What had been a typical busy morning had turned into a madhouse. Instead of several dozen people, there were now several hundred. They were gathered in groups, some small and some large. The biggest of which was near the entrance to the station. At the other end of the street, two police cars and an ambulance were trying to make their way through the crowd, but traveling slowly to avoid hitting anyone. Policemen tried to direct a pathway for an ambulance to drive, pushing people out of its way.

Quinn headed toward the group at the station, tried to blend in. Without even looking, he knew the Russian had pulled in tight behind him.

The crowd had formed a large circle with an open area in the center. A couple of police officers on foot were running toward the gathering.

“Get back!” one of officers shouted, trying to clear a path.

“A little late, if you ask me,” a man near Quinn muttered.

“What happened?” Quinn asked.

“Someone got shot,” he said, nodding toward the clear area in the center of the crowd.

Quinn thanked the man, then worked his way to the front of the crowd.

There was a body on the ground, blood pooling around his torso. Quinn couldn’t see the man’s face, but he didn’t have to. He recognized the hair and the clothes.

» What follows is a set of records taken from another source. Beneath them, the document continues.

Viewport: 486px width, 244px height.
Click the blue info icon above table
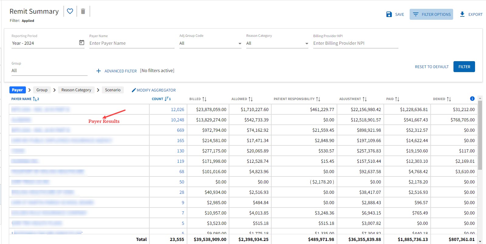pyautogui.click(x=472, y=99)
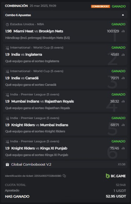Click the NBA basketball league icon
131x204 pixels.
[7, 24]
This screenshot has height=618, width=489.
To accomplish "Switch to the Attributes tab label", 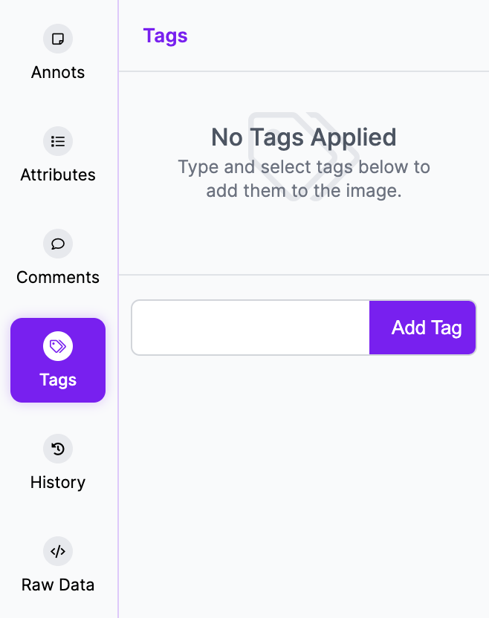I will 58,175.
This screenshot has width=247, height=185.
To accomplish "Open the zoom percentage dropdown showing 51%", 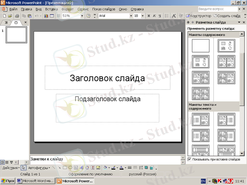I will pos(82,16).
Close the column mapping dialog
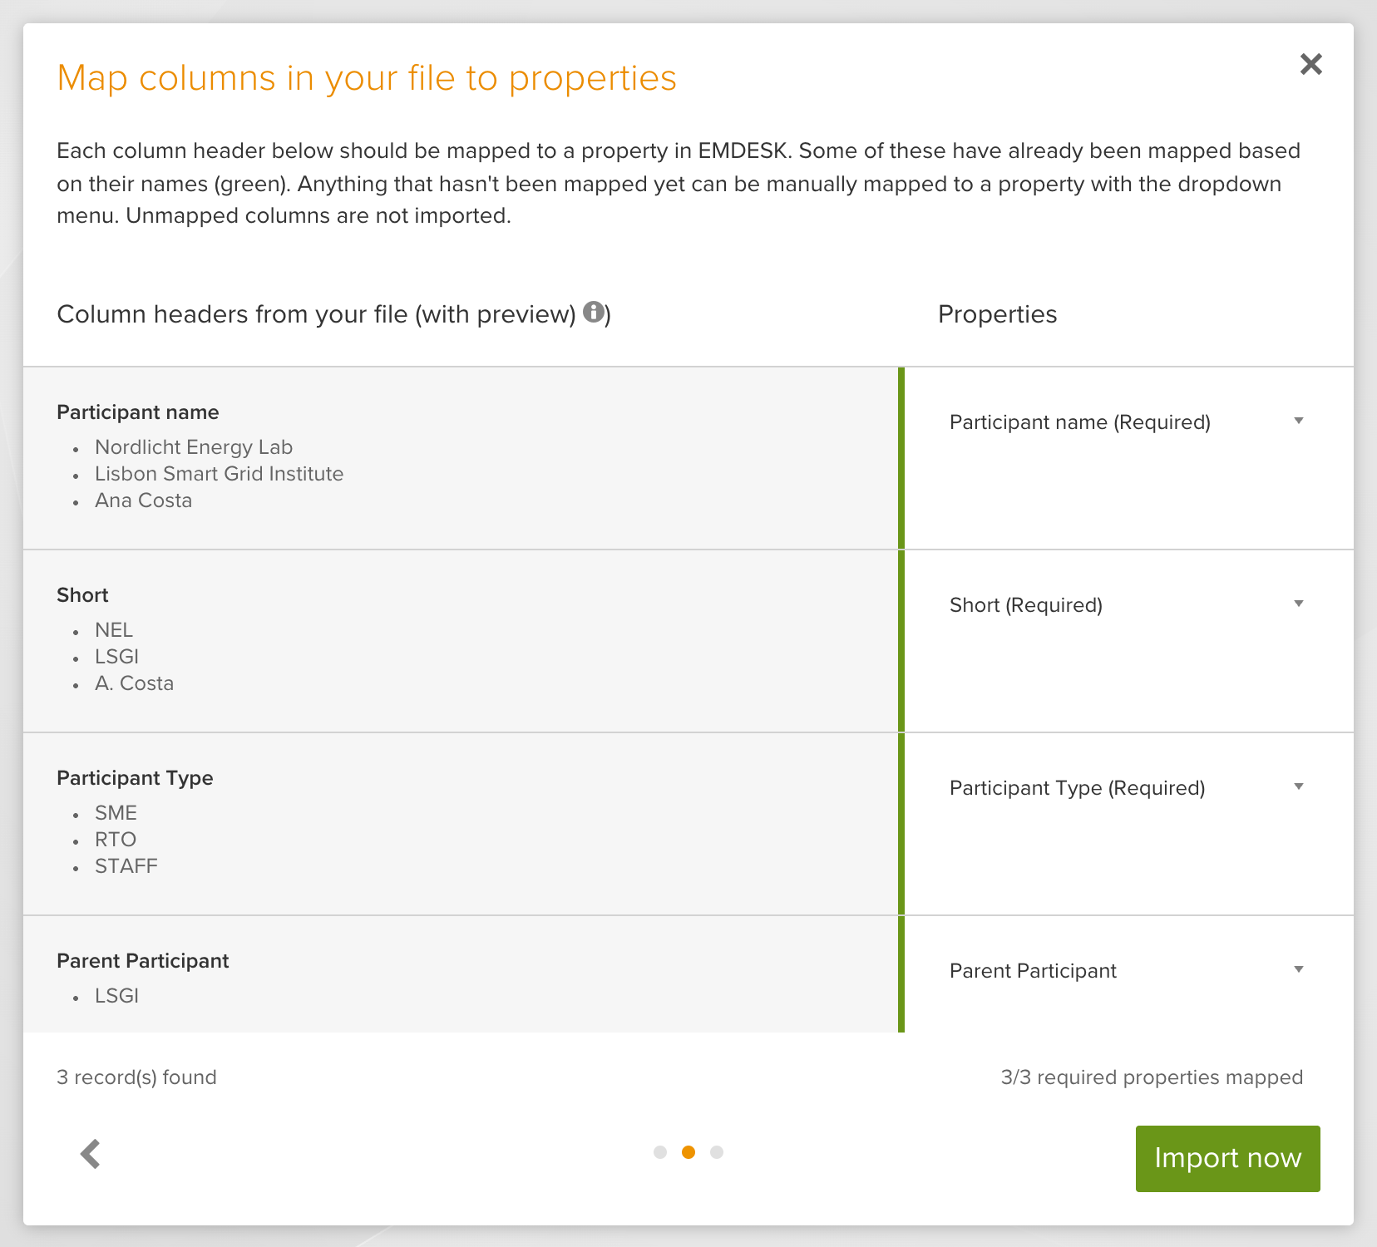 coord(1311,64)
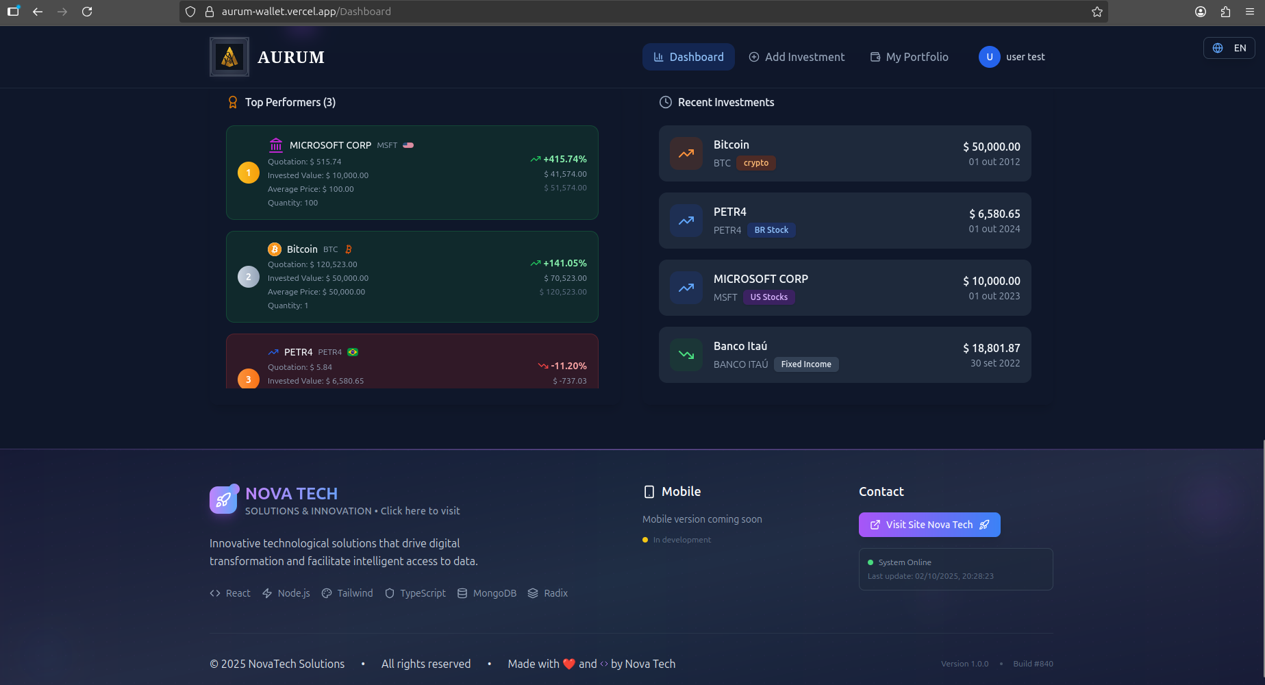The image size is (1265, 685).
Task: Click the user test avatar icon
Action: point(989,57)
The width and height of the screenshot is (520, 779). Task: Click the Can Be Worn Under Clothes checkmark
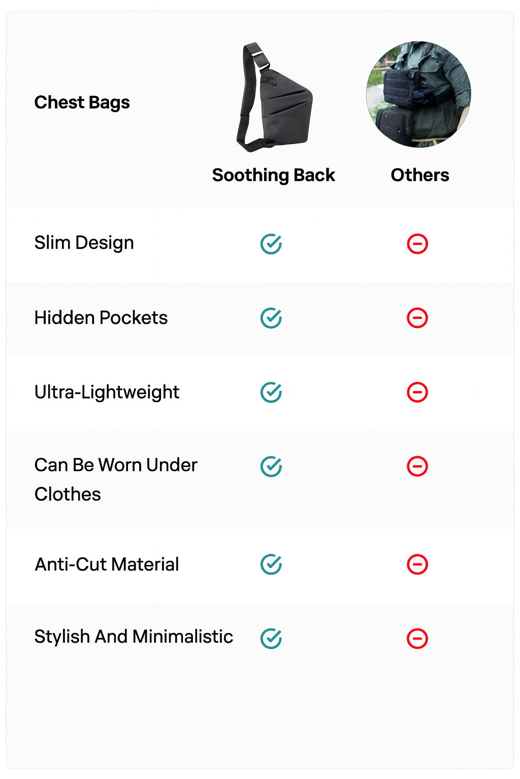pos(271,467)
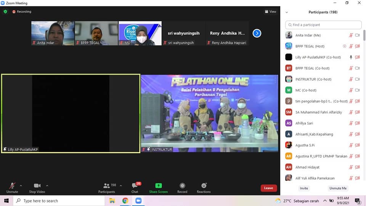The width and height of the screenshot is (366, 206).
Task: Open the Participants icon in the toolbar
Action: click(106, 186)
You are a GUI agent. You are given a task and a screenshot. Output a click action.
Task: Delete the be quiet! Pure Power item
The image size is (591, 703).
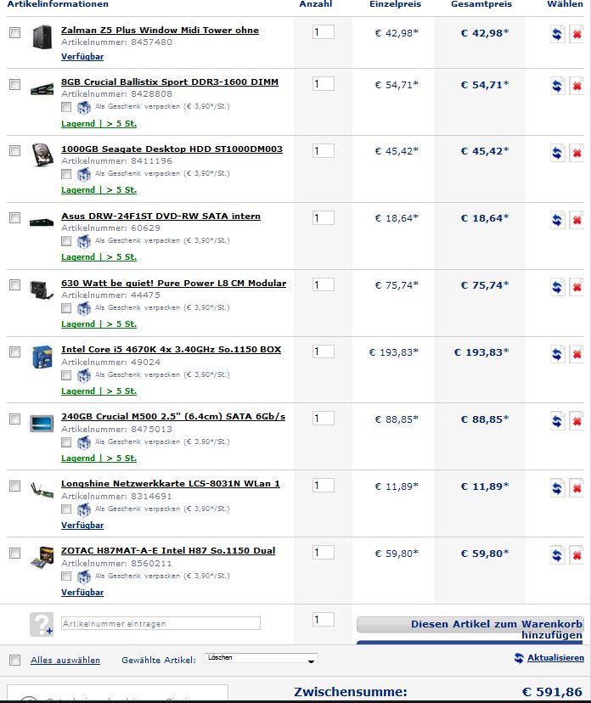577,287
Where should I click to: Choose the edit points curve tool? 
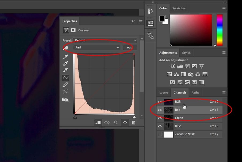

It was the man who had been watching the station exit, the man who had been in the lobby of the Grand Hyatt in New York.

Wills’s man.

Quinn looked over his shoulder. The crowd had begun to separate him from the Russian woman. He stepped forward into the clear area and jumped over the dead man’s body.

“Hey!” an officer yelled as he emerged into the center of the circle. “You can’t do that.”

“Sorry,” Quinn said.

Behind him, he could hear the Russian woman fighting through the throng of gawkers. “Excuse me.… Please let me pass.”

Quinn was only feet from the entrance to Embankment Station.

The woman, having guessed his intent, had given up trying to follow him directly, and was heading back out of the crowd. The second she took her eyes off him, Quinn crouched down next to a rubbish can, out of sight. Using the receptacle as cover, he angled himself so that he could see the entrance to the Underground station.

A few seconds later, he watched the Russian rush inside. The moment she disappeared, he stood up and started moving clockwise around the crowd. As he did, he spotted a man getting into a cab just under the train bridge.

It was Mercer. No mistake.

Wills had said Mercer was working for him.
So was he Wills’s second watcher?
Quinn wondered. Perhaps he had been on the outer perimeter, then had come back to check on his colleague and found him dead in front of the station. If Quinn were in Mercer’s shoes, he would have gotten the hell out of there, too. In fact, he did need to get the hell out of there, right now.

As soon as he cleared the crowd, he headed up the cobbled street back toward Charing Cross. At the end of the block, he tucked himself in between two souvenir kiosks and checked to see if the Russian had followed him. She hadn’t.

Instead of using the Underground, he walked toward Piccadilly Circus. No matter what the weather or the time of day, there was always a crowd there. He could blend in and take the tube to anywhere from there. A few blocks away, his phone vibrated. He checked the caller ID, then pressed Accept.

“I’m in London,” Orlando said. “You got my email, right?”

“I got it.”

She paused. “Is something wrong?”

“Where’s the flat you rented?”

“Quinn, what’s wrong?”

“I’d rather tell you in person.”

“You’re here?”

“Yeah.”

She rattled off an address on Charlotte Street in Soho. “You know where that is?”

“I know the area,” he said. He was only a ten-minute walk away.